From beef tongue to top-end prime beef steaks, Irish beef imports into Japan are a small but distinctive feature on the Tokyo landscape.

With awareness for Ireland normally extremely limited among the Japanese consumer, AgriLand witnessed two examples of beef clearly promoted as Irish on the trade mission to the Asian country organised by the Department of Agriculture, Food and the Marine and Bord Bia.

The first of these was Irish tongue, sold in the Negishi beef tongue restaurant chain – a chain with 35 restaurants in the city and a focus on beef tongue.

This chain included images of Irish cows with a small outline of the country, advertising some of its meats’ origin.

US and Australian-origin tongue were also on sale. Meals varied in cost from around ¥1,000 to about ¥2,500 (roughly €8.41 to €20.36).

On the other end of the scale, in the top-end restaurant based in the Hilton Hotel, Tokyo, Irish grass-fed beef was being sold for high-priced fares.

As can be seen in the menu below, an Irish grass-fed beef tomahawk steak weighing 1kg costs ¥24,500 – a whopping €199.55.

The meat was branded and supplied by Co. Longford based firm John Stone.

While the Irish steak was the most expensive item price-wise on the Hilton restaurant’s menu, per kg the domestically produced Wagyu steaks are considerably more costly.
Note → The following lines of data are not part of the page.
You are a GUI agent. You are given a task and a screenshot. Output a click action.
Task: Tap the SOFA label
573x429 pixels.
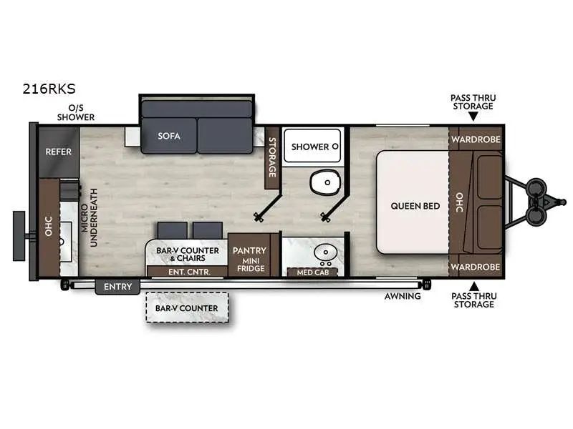pyautogui.click(x=169, y=136)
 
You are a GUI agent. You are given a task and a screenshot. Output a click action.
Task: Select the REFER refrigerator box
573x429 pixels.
pyautogui.click(x=58, y=152)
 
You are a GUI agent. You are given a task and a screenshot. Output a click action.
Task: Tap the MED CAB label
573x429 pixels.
pyautogui.click(x=302, y=272)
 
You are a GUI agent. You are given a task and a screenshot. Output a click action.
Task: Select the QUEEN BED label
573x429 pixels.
pyautogui.click(x=415, y=206)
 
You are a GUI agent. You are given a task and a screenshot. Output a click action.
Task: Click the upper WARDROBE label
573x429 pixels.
pyautogui.click(x=476, y=139)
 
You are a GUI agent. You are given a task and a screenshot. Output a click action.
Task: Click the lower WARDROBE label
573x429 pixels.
pyautogui.click(x=476, y=267)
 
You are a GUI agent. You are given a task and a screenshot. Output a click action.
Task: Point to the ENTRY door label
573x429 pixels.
pyautogui.click(x=117, y=287)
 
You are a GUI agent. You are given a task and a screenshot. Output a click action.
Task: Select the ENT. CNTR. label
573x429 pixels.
pyautogui.click(x=186, y=271)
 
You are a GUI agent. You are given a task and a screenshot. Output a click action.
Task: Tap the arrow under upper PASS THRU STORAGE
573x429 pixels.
pyautogui.click(x=473, y=115)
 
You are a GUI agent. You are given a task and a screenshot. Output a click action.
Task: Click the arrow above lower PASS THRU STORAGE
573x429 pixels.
pyautogui.click(x=473, y=285)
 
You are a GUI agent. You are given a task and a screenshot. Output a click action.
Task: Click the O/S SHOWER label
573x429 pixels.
pyautogui.click(x=76, y=112)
A 200g A5 sirloin steak was priced at ¥13,800 (€112.40), working out at €562/kg; while the 150g A5 tenderloin steak would cost the buyer ¥14,900 (121.36) – a whopping €809/kg.
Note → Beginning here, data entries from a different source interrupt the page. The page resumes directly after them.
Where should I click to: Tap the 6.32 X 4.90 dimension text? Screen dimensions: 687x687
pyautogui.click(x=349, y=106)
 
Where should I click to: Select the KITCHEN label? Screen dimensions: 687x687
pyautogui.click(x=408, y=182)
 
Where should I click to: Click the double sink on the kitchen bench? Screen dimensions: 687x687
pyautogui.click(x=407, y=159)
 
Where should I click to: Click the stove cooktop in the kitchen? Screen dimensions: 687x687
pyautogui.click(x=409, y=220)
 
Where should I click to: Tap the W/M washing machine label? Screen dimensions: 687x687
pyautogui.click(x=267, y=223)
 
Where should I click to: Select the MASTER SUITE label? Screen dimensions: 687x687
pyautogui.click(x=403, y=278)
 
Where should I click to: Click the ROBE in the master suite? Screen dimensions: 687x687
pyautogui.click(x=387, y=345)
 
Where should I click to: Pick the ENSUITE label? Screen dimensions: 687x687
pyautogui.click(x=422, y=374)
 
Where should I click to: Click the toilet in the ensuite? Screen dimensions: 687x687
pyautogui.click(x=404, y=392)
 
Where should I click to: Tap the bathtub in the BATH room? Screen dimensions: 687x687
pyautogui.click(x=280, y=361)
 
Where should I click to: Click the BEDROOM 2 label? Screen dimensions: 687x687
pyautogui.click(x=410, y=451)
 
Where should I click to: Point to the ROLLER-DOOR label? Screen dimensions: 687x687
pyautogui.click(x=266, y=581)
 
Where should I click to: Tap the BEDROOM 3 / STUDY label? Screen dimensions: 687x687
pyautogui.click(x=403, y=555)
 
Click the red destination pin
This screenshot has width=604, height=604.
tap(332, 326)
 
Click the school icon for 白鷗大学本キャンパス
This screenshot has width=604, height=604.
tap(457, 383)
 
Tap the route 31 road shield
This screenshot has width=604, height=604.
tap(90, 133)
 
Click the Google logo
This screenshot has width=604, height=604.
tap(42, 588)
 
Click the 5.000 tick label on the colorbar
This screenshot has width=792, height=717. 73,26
Ireland to date has sold relatively small amounts of beef into the Japanese market, though it supplies a considerably larger quantity of pigmeat.

In 2018, Ireland supplied 15,647t of beef and pork to Japan, comprising over 765t of beef offal, 67t of fresh and frozen beef, and 14,805t of pork – less than 0.6% of total demand.
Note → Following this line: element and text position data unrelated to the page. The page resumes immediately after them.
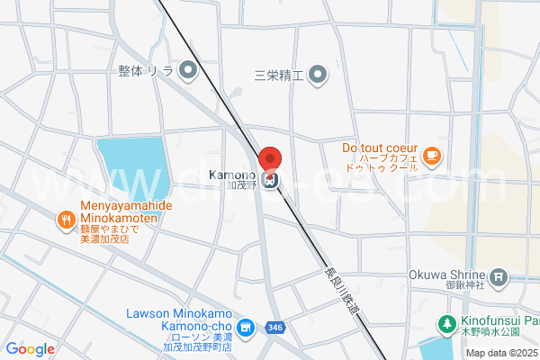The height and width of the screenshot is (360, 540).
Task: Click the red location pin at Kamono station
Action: coord(270,158)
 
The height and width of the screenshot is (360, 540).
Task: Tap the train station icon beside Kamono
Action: coord(271,178)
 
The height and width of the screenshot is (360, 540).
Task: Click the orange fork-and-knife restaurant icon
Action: coord(66,219)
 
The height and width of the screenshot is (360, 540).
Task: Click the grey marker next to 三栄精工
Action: coord(318,75)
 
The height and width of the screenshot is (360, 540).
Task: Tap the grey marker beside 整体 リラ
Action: coord(188,69)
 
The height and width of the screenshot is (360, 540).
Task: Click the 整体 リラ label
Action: coord(146,69)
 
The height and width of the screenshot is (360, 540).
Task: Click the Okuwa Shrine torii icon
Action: coord(500,276)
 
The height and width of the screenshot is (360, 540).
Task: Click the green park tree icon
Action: coord(446,323)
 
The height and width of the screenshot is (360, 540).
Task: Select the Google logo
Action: coord(30,349)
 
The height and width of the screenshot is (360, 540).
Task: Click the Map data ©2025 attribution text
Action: coord(501,353)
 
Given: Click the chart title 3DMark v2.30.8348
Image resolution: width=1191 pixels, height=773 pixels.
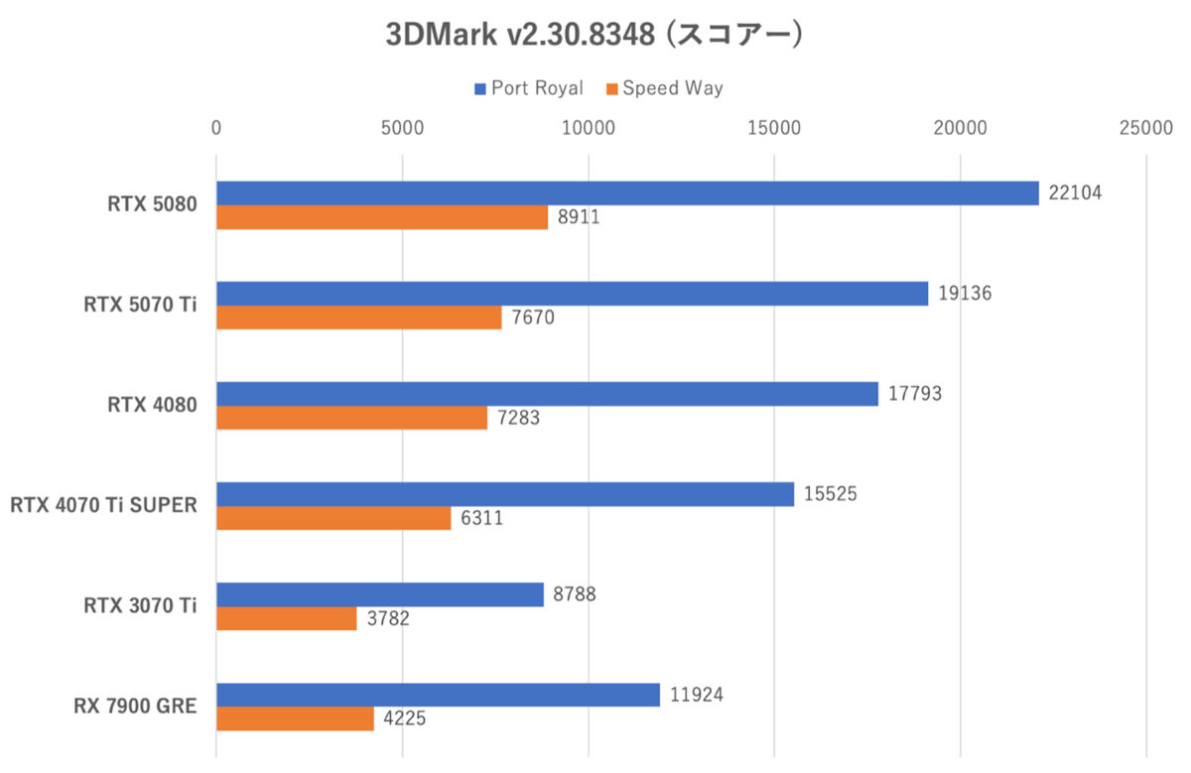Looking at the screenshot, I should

Focusing in on tongue, Japan imported 22,330t of beef tongue last year – with Ireland the fifth largest supplier to that market after the US, Australia, New Zealand and Canada.

Ireland exported 238t of tongue in 2018, according to the Central Statistics Office (CSO).

Beef consumption has grown steadily in Japan since 2015, from 9.25kg per capita to 10.2kg in 2018. Further increases are predicted into 2023. Domestically, Japan produced 800,000t of beef in 2018, with a consumption requirement of 1.3 million tonnes.

Japan is the world’s third-largest importer of beef, after the US and China.

The market is currently dominated by Australian and US beef, which comprise 91% of total beef imports at present.